Hirschau. Wenn die Gläubigen der Katholischen Stadtpfarrgemeinde Mariä Himmelfahrt und der Ehenfelder Pfarrei St. Michael am kommenden Sonntag (9. Juli) die Tradition der Fußwallfahrten zum Amberger Mariahilfberg fortsetzen, feiern Wolfgang Weih und Alfred Härtl kleine Jubiläen. Wolfgang Weih war vor zehn Jahren, am 29. Juni 2007, erstmals als Wallfahrtsführer mit der Hirschau-Ehenfelder Pilgergruppe zum Mariahilfberg unterwegs. Sein Vorgänger Adolf Wisgickl hatte diese Aufgabe 48 Jahre lang erfüllt.
Zum zehnten Mal gibt es für die Wallfahrer als Erinnerungsgeschenk ein Wallfahrtsbild, das Alfred Härtl gestaltet und finanziert hat. Abgebildet ist dieses Mal das an der Kreisstraße AS 18 Richtung Ehenfeld an der linken Straßenseite am sogenannten „Bieracker“, vor der Einbiegung zu den Hilpertweihern stehende „Hanswolfen-Marterl“. Das unter Denkmalschutz stehende Marterl aus Seugaster Sandstein trägt die Buchstaben W.M. für Wolfgang Meier und die Jahreszahl 1902. Das Marterl ist 1,77 Meter hoch, 49 Zentimeter breit und 36 Zentimeter tief.
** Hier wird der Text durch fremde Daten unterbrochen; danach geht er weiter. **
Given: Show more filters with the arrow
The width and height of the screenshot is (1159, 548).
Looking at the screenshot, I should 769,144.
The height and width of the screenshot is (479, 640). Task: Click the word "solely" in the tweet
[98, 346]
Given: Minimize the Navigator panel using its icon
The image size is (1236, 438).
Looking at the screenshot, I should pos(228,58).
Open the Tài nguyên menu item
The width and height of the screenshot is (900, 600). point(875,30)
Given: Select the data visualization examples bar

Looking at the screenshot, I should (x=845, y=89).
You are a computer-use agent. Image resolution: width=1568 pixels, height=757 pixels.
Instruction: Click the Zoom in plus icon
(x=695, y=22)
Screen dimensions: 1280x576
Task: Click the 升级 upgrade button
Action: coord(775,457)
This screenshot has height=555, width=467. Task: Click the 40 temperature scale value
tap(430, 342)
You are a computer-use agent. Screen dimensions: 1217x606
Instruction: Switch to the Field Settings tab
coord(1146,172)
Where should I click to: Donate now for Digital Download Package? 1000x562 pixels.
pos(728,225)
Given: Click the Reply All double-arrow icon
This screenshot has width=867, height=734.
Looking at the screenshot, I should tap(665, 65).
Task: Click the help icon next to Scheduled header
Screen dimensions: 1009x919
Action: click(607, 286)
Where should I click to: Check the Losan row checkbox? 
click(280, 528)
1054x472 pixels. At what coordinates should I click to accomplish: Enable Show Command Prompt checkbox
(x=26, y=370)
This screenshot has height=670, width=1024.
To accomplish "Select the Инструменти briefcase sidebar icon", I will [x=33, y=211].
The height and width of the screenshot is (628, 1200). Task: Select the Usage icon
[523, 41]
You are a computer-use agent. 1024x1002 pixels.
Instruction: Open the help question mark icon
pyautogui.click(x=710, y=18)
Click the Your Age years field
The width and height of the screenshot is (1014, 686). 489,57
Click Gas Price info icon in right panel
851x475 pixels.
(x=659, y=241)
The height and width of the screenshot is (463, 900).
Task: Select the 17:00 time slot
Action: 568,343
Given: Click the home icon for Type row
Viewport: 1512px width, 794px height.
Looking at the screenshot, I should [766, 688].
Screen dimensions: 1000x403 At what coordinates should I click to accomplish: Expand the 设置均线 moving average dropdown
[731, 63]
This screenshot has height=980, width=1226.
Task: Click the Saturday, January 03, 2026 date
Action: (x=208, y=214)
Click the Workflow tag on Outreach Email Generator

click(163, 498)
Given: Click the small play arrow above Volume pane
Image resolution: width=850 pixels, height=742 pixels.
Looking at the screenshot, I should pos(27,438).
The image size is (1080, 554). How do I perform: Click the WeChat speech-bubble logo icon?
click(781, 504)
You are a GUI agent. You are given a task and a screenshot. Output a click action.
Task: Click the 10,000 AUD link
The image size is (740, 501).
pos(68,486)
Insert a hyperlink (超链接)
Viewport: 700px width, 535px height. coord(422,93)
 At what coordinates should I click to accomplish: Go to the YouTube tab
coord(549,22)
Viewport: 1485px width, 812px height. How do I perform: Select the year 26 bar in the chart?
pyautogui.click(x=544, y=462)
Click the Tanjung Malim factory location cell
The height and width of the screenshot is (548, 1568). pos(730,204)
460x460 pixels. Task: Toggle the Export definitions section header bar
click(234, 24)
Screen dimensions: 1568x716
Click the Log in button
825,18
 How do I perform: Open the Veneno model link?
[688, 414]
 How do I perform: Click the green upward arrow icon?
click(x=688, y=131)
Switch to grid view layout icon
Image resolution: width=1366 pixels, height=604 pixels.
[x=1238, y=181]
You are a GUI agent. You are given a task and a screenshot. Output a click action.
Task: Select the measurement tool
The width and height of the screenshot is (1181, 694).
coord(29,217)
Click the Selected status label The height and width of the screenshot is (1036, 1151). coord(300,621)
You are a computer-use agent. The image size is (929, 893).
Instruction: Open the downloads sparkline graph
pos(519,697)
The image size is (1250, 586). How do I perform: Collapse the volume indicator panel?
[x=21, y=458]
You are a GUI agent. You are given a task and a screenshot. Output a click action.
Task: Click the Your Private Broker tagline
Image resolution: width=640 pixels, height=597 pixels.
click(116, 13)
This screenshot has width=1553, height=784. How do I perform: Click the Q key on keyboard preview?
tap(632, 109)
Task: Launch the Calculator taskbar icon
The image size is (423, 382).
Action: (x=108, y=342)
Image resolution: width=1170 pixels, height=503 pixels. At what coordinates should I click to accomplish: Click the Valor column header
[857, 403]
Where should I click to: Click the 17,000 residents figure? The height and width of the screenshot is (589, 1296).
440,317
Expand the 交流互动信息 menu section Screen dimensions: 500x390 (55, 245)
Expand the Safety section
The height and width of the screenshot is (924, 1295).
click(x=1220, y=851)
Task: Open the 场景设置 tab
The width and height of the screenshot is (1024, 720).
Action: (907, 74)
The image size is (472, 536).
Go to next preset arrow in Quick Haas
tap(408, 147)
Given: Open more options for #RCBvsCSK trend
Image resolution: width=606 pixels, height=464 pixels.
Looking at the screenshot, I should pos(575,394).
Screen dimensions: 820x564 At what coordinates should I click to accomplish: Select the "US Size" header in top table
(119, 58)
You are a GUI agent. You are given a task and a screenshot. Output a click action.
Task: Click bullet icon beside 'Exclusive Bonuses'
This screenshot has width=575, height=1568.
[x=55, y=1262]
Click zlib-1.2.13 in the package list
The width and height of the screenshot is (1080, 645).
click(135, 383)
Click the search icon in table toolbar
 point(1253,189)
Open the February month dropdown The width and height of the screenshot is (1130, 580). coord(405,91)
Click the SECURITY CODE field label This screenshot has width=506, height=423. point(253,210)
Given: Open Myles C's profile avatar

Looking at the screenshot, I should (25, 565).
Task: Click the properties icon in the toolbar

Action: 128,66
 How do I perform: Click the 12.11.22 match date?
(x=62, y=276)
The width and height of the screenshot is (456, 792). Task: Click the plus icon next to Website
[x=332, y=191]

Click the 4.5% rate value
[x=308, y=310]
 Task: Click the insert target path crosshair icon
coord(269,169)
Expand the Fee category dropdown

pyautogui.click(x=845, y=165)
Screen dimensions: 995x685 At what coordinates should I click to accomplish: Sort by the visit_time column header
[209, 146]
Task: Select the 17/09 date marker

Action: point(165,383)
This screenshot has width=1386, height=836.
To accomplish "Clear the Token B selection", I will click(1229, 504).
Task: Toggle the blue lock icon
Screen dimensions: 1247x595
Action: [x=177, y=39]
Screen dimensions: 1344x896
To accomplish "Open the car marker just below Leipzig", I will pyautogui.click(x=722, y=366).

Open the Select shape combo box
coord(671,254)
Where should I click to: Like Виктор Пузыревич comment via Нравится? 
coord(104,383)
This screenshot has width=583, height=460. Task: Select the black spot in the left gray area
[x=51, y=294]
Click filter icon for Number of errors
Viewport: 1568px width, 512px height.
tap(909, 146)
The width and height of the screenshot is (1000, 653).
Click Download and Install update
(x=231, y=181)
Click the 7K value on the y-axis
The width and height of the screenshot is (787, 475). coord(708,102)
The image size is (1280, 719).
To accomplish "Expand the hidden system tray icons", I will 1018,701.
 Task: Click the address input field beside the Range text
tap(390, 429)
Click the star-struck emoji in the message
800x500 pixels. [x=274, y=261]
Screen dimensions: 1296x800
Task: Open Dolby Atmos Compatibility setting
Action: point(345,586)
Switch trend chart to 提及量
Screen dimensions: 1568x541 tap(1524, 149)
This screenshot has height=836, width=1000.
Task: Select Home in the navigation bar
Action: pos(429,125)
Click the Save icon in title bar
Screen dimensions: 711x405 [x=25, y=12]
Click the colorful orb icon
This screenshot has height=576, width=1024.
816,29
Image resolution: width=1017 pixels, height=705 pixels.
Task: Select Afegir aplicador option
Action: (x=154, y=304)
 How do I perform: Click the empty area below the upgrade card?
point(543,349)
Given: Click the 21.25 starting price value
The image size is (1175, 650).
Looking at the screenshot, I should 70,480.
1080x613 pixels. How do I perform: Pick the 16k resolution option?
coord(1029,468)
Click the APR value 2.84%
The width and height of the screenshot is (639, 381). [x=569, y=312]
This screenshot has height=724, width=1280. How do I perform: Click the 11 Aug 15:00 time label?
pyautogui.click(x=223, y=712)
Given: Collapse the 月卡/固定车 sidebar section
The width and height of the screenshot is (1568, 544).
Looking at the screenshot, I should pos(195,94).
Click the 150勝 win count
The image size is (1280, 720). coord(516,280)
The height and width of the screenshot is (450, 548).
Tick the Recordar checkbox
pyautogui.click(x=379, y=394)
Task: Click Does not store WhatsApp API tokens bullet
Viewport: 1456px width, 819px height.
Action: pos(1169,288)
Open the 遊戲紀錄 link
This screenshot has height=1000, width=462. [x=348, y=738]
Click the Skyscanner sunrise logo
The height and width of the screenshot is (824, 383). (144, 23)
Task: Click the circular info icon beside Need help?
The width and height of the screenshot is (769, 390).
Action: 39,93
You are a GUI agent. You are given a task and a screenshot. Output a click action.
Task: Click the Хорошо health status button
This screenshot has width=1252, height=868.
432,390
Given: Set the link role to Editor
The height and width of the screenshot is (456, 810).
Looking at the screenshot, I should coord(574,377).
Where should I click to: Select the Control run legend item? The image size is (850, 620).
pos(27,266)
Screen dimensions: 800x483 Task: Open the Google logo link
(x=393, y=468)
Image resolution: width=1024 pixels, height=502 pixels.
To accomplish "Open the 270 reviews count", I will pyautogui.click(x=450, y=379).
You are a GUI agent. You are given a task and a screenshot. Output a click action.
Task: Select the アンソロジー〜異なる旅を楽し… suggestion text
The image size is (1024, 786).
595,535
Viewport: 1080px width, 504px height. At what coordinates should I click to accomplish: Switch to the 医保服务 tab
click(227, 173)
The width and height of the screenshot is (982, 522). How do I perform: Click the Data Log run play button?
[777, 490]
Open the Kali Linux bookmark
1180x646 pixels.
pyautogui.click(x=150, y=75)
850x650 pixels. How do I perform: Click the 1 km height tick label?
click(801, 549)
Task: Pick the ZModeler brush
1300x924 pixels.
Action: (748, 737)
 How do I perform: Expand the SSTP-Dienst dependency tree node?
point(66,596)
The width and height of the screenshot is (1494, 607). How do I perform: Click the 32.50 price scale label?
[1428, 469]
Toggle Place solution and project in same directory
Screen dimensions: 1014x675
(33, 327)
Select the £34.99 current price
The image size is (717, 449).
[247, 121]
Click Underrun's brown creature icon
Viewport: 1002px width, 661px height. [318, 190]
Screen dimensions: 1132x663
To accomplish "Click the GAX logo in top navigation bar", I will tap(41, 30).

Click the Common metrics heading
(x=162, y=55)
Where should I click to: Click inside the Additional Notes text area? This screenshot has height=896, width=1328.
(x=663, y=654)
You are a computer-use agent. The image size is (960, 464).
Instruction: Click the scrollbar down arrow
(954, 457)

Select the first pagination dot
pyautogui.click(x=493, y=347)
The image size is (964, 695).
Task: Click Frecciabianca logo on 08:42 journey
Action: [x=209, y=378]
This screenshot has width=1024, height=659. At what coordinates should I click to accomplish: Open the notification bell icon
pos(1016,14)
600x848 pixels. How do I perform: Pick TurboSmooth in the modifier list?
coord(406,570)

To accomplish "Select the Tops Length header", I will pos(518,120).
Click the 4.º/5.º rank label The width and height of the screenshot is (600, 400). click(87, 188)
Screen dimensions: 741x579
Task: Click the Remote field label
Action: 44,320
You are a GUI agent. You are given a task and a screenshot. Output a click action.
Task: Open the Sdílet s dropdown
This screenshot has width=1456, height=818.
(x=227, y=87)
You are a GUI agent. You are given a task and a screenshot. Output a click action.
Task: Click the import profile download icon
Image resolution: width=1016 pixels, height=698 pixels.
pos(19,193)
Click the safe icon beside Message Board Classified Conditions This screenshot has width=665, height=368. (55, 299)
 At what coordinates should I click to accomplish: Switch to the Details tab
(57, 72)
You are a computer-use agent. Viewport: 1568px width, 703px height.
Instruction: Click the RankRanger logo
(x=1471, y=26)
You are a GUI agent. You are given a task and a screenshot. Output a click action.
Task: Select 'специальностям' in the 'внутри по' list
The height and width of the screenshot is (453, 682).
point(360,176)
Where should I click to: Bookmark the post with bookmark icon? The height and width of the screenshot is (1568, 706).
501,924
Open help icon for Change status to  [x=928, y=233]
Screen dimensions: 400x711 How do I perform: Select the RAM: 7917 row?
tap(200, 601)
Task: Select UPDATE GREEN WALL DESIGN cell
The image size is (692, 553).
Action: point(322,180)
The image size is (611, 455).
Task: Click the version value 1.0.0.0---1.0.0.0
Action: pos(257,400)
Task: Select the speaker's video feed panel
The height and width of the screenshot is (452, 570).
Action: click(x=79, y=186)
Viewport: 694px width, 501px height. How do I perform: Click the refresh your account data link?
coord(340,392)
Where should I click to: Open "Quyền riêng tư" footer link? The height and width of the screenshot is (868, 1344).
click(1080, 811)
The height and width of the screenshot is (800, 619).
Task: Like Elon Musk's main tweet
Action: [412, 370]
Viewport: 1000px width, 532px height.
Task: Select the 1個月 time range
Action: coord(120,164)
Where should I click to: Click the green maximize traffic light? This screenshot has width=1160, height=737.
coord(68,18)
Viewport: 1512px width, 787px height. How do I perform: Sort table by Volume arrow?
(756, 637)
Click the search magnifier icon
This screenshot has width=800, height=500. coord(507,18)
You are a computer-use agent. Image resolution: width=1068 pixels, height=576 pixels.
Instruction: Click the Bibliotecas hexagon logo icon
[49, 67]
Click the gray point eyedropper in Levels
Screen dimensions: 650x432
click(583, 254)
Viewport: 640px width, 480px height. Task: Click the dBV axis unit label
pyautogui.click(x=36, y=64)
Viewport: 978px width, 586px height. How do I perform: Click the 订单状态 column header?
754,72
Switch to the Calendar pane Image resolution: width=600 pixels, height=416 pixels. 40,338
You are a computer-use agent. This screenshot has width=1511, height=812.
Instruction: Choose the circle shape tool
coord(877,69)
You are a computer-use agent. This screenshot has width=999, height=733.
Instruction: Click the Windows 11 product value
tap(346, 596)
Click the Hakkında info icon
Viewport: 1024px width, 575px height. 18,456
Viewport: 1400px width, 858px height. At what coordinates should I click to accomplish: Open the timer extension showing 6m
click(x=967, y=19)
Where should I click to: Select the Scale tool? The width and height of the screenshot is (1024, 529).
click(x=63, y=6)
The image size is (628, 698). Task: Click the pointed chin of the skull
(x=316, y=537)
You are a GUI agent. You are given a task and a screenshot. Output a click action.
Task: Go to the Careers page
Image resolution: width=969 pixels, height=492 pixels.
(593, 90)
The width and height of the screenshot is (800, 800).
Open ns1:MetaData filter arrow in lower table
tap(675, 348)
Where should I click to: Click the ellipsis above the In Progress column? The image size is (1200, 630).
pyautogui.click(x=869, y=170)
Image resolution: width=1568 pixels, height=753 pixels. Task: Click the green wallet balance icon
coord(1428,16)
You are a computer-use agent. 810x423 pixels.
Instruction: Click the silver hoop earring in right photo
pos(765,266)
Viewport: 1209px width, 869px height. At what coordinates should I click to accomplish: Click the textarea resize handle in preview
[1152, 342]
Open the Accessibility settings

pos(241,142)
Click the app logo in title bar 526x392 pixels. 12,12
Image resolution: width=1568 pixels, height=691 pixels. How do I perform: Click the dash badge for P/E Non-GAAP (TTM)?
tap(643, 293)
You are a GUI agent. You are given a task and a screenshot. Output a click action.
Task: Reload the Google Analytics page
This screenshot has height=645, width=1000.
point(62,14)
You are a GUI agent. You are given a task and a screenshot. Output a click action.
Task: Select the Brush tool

In einer kleinen Nische ist das Bild der Madonna auf Blech gemalt. Es wird heute noch von der „Hanswolfen-Nachkommenschaft“ mit Blumen geschmückt. An dem Platz, an dem das Marterl heute steht, soll sich der „Hanswolfen“ Wolfgang Meier damals mit der Schneidemaschine die Hand abgetrennt haben.
Stadtpfarrer Hans-Peter Bergmann sagte Wolfgang Weih ein herzliches „Vergelt’s Gott“ für die erneute Übernahme der Wallfahrtsführung und Alfred Härtl für die kostenlose Überlassung der Wallfahrtsbilder.